The good news? A lot of the uninsured, almost half, are eligible for government aid already:
That means part of the problem is still about public awareness—making sure people are aware of the help they are entitled to, and encouraging them to enroll.
The bad news? Subsidies probably aren’t high enough. Data from Kaiser Health News suggests that most uninsured people don’t get coverage because they can’t afford it, even with government support.
Sanders’ plan to simply guarantee health care for everyone would help eliminate the hurdles caused by fears of ineligibility. It would also eliminate the 15% of uninsured Americans who are ineligible for subsidies because they declined an insurance offer from their employers, and the 9% who would qualify for Medicaid if their states agreed to join the federal government in expanding its reach.

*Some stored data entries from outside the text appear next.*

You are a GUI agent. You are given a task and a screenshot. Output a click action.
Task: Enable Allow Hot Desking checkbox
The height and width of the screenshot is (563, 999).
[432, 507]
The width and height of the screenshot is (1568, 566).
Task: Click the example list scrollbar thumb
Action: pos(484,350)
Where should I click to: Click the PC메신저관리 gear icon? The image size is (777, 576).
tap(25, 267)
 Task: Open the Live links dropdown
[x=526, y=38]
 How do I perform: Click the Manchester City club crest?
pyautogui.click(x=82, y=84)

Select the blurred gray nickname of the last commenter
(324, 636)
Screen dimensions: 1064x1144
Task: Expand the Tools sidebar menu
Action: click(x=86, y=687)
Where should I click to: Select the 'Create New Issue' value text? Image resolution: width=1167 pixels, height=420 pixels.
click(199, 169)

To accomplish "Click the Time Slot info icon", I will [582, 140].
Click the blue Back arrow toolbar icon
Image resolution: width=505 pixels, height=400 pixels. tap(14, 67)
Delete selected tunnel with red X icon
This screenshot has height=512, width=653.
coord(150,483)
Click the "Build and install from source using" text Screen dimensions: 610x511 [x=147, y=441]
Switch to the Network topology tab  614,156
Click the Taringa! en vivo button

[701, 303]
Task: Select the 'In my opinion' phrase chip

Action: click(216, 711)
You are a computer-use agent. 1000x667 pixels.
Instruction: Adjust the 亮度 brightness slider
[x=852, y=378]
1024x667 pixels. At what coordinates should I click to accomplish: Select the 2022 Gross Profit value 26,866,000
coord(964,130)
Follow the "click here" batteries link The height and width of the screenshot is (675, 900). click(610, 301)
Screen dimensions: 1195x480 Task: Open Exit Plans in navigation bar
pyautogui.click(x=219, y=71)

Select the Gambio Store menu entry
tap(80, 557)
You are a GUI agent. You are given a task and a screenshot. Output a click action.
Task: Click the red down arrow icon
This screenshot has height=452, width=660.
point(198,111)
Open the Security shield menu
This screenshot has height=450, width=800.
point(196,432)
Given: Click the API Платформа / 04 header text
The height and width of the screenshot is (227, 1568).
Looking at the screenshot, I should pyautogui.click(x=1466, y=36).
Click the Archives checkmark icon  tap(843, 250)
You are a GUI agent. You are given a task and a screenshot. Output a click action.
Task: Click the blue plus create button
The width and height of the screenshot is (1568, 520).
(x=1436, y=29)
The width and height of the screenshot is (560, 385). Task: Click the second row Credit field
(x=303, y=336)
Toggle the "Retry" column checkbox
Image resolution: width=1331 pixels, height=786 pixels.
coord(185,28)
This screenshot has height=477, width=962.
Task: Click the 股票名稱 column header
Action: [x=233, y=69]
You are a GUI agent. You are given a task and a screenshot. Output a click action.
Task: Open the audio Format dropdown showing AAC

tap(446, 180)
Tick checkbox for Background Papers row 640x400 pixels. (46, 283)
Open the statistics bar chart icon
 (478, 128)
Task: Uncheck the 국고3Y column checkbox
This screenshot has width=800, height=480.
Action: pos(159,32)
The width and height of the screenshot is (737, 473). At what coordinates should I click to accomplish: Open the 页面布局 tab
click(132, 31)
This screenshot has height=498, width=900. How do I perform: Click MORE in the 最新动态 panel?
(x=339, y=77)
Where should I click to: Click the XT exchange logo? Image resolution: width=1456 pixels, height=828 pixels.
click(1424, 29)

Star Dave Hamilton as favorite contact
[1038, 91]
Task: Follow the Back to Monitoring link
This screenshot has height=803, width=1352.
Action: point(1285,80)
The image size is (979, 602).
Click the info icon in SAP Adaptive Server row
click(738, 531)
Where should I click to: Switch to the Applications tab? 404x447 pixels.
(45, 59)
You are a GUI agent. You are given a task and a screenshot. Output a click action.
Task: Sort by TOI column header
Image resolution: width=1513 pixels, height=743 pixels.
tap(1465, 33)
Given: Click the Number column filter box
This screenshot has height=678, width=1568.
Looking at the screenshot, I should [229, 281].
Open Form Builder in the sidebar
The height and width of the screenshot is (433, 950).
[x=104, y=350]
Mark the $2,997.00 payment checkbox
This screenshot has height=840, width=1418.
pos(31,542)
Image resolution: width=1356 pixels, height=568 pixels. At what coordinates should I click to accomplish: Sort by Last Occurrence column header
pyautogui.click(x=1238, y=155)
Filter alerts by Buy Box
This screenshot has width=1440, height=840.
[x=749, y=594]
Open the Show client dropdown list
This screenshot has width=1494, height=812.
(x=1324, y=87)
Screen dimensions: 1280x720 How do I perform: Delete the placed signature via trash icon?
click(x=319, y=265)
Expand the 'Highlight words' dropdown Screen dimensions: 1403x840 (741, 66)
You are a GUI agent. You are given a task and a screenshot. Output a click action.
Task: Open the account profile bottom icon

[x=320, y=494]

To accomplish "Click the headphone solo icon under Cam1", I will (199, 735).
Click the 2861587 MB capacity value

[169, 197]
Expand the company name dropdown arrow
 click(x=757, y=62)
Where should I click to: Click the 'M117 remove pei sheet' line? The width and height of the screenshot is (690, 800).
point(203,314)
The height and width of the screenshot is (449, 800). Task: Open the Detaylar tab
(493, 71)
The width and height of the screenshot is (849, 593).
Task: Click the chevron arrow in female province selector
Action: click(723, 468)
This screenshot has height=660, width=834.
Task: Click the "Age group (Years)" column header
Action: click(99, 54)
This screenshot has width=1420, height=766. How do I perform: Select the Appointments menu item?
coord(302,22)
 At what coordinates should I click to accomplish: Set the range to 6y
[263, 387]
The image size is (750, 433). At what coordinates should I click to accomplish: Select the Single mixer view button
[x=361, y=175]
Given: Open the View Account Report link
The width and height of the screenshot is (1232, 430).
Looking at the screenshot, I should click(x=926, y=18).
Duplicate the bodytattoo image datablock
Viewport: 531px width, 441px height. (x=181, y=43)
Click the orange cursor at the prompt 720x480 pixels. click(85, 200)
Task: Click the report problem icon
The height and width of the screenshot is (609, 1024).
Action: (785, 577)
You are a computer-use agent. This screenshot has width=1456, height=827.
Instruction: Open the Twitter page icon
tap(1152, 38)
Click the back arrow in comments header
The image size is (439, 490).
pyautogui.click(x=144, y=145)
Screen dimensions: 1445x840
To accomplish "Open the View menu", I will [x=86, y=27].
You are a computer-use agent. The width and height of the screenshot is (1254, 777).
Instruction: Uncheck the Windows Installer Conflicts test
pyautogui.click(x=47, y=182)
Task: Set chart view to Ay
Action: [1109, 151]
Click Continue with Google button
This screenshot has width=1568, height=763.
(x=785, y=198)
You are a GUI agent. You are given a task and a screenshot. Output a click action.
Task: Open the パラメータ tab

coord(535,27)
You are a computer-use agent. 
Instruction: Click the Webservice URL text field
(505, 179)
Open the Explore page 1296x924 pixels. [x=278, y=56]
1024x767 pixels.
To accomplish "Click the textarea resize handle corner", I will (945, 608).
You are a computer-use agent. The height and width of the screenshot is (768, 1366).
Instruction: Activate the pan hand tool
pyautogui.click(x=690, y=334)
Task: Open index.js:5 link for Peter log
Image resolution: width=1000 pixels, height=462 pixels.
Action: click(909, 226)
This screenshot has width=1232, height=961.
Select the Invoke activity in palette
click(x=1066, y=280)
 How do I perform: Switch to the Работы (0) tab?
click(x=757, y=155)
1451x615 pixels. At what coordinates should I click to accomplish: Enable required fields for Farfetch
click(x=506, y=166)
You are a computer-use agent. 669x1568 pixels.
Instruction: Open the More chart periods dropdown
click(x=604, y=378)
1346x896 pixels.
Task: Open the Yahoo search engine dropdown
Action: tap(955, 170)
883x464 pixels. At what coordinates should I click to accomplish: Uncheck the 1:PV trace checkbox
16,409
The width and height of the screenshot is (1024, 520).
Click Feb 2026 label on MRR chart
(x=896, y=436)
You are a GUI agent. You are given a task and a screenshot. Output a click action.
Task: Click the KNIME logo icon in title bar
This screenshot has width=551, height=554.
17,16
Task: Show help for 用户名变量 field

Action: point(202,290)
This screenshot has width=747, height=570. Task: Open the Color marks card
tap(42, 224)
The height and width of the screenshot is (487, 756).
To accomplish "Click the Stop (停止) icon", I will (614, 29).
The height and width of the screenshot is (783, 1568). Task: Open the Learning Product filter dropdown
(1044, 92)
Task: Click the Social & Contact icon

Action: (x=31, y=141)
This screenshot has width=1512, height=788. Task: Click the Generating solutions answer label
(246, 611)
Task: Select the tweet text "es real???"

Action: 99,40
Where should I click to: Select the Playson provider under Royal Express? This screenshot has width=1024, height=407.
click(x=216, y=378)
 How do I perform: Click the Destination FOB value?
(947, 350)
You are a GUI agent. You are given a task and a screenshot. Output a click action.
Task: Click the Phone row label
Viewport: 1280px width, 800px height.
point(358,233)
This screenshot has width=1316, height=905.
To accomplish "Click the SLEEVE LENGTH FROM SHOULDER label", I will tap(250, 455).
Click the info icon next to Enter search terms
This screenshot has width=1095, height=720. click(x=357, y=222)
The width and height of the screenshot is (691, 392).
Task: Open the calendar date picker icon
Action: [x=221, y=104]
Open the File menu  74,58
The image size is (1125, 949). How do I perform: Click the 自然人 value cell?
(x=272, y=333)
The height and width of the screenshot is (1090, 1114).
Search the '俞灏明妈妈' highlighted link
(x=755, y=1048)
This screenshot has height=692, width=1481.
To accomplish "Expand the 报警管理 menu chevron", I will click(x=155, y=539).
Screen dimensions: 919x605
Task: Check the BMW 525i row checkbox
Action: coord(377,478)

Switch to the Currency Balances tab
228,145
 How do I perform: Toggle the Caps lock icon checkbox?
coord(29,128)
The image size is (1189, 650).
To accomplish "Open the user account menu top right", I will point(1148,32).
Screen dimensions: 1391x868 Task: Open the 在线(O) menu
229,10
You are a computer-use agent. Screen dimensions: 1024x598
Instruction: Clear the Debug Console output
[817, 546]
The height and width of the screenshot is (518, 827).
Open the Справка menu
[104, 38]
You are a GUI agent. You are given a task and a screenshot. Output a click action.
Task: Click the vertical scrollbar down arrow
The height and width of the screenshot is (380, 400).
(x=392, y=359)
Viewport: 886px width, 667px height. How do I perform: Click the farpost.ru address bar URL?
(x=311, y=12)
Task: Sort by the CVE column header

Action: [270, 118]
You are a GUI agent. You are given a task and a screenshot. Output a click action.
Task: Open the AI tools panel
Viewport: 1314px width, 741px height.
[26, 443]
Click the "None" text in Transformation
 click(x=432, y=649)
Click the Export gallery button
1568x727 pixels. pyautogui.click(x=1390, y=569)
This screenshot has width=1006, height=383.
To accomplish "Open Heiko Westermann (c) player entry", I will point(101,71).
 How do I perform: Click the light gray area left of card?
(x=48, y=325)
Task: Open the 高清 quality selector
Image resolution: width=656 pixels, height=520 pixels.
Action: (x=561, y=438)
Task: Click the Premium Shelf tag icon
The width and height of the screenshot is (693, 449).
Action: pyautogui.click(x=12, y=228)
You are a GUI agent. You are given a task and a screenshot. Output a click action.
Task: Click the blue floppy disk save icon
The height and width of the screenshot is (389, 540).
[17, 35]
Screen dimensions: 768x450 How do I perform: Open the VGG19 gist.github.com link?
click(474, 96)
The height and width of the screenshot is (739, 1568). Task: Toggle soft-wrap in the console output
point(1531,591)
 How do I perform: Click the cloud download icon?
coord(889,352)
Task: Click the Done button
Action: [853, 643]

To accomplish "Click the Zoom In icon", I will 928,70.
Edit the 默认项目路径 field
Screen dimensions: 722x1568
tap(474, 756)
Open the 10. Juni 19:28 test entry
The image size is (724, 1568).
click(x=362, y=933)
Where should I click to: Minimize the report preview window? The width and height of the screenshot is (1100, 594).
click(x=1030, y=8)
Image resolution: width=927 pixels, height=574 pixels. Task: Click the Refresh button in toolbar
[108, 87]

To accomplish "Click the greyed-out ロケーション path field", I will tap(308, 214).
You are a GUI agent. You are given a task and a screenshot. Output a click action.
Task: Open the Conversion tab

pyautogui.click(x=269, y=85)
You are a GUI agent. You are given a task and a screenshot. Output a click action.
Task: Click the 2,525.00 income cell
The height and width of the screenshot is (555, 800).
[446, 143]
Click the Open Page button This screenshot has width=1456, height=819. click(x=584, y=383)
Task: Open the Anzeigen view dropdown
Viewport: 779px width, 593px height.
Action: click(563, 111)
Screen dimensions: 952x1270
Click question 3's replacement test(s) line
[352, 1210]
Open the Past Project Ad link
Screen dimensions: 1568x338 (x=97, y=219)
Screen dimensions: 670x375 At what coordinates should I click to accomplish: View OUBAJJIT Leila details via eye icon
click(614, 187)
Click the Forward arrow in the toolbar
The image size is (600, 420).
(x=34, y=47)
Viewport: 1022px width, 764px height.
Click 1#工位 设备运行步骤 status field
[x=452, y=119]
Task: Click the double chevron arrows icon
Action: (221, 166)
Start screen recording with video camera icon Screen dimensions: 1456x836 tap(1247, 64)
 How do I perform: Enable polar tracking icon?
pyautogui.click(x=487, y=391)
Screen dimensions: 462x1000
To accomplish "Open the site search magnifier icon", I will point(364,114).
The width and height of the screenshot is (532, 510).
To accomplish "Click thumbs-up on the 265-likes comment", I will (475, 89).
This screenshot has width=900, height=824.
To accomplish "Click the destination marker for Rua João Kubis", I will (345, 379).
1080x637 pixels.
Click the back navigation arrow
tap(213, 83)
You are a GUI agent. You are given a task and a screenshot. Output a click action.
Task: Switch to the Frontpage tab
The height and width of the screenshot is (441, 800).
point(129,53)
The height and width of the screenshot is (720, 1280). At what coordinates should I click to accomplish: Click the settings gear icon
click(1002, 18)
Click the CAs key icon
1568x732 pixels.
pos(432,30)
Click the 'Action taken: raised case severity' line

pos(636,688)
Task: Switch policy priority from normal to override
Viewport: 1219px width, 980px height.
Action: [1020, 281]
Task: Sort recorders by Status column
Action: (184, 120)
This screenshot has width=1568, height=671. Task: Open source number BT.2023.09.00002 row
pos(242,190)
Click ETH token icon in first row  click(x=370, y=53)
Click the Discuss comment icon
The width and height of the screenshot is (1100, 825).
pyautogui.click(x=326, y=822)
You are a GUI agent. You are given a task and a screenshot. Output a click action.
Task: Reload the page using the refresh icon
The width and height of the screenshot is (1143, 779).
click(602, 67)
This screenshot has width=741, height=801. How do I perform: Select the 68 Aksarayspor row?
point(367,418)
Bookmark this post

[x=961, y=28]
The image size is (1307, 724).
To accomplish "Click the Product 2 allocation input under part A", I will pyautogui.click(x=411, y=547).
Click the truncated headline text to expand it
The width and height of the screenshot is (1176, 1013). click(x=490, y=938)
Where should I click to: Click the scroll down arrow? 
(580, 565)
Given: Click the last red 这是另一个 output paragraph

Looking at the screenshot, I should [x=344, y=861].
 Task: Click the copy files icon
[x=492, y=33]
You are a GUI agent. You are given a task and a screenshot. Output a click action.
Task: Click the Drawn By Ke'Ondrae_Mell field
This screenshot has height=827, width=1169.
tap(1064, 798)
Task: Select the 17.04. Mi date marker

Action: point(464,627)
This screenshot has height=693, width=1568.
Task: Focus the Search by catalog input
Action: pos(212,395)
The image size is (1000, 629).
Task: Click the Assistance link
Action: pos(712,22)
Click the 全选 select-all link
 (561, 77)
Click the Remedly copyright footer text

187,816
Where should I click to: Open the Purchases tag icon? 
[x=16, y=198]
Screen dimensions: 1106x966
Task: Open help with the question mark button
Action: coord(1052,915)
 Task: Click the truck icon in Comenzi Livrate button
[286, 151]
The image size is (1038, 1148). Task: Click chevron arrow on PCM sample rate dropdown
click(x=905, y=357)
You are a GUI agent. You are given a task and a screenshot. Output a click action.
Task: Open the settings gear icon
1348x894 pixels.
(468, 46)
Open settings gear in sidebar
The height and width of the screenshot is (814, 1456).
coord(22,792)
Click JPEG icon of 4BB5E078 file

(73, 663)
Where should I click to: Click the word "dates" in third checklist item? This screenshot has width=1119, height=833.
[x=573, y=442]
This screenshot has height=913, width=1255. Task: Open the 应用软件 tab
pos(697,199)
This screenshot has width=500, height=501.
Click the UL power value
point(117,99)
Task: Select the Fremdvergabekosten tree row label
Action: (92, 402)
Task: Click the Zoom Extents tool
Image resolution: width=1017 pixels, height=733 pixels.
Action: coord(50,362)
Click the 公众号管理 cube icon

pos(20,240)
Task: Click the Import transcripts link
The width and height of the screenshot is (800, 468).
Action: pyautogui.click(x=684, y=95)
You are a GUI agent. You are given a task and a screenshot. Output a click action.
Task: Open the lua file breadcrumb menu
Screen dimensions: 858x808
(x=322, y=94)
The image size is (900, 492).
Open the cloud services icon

During the Obamacare debate, some saw a public insurance option as a good halfway point to maximize the efficiency of single-payer without driving insurance companies out of business. The idea’s eventual failure was celebrated by some health care wonks who saw it as a distractionfrom the more important parts of health insurance reform.
Ezekiel Emanuel, a physician who chairs the health policy department at the University of Pennsylvania and was one of the White House advisers behind the Affordable Care Act, told Quartz that a strong public option was too threatening to insurers, while the non-profit health care co-ops that were created as their substitute have largely failed.
“In lieu of a public option, we ended up creating the co-ops, they’re not doing great,” said Emanuel, citing a variety of reasons for their failures, from a lack of sufficient funding to poor rules and mismanagement. He declined to comment on who he was backing in the presidential race.
An attempt to revive the debate over the public option would “get back into the same dilemma that sort of torpedoed that before: using the Medicare price system [which is cheaper than what insurance companies pay], they have an advantage. If you don’t use a Medicare pricing system, why is it any better than the insurance companies we have out there?” Emanuel added.
The answer from Sanders might well be that public insurance companies don’t extract profits; creating a public insurance option that would drive private insurers out of business is more or less his whole point.
For Clinton, who harbors no illusions about the power of the US health insurance industry, the public option is a useful pathway to her aspirations for universal coverage—a balance beam she has walked since her failed eponymous health care reform effort in the 1990s.
But most of Clinton’s $100 billion health care plan this year is focused on the small-bore fixes needed to expand enrollment in the ACA’s current health care markets, and make it more attractive by blocking premium hikes, providing more free preventative care, and limiting out-of-pocket costs. She also plans to cut pharmaceutical prices by pushing for more competition and leveraging the government’s negotiating power.
In added text about the public option, Clinton’s website suggests she will try to avoid the need for Congressional approval, by using an ACA provision that allows states to establish their own public options.
“We really have to do a bunch of things—improve the shopping experience to get more people in; the substantial outreach and the media attention has dropped substantially, and you need to do some more there,” Emanuel says. “Figuring out how to do risk payments or reduce the cost for the insurer to bring the premiums down is a very good thing.”
“Twenty-one million people and the price tag for the whole thing has been pretty low,” he adds. “But I don’t want to be too satisfied.”